[Stored items]

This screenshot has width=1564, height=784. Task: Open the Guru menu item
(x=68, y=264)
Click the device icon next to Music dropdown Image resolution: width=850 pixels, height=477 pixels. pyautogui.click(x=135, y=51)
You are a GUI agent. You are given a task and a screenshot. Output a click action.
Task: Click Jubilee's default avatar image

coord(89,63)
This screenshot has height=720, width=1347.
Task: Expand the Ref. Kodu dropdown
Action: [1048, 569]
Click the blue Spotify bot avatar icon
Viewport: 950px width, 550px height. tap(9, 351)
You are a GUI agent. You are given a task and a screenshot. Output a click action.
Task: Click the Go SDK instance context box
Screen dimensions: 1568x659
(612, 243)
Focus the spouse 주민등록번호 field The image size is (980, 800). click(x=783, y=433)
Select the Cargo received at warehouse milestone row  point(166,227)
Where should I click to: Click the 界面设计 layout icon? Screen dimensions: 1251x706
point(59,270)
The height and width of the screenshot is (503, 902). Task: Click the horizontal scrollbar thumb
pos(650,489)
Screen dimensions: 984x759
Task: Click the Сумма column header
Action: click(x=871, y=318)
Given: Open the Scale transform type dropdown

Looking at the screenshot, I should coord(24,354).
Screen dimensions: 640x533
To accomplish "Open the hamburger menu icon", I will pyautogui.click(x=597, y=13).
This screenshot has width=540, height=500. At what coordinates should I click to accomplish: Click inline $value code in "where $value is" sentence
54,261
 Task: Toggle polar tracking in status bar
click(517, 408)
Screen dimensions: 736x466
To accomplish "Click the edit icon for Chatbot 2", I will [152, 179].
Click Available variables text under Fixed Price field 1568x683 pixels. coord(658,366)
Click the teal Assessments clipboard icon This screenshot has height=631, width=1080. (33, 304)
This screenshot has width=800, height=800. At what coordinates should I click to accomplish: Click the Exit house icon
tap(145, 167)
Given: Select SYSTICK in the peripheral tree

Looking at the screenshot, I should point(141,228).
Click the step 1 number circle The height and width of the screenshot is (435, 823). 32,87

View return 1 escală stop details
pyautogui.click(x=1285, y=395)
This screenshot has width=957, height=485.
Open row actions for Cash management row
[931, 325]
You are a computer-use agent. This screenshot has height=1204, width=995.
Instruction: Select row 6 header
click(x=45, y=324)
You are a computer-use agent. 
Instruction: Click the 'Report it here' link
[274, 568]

Exercise directions >> From the entries above, show each line that includes the string "field".

Result for this exercise >>
Focus the spouse 주민등록번호 field The image size is (980, 800). click(x=783, y=433)
Click Available variables text under Fixed Price field 1568x683 pixels. coord(658,366)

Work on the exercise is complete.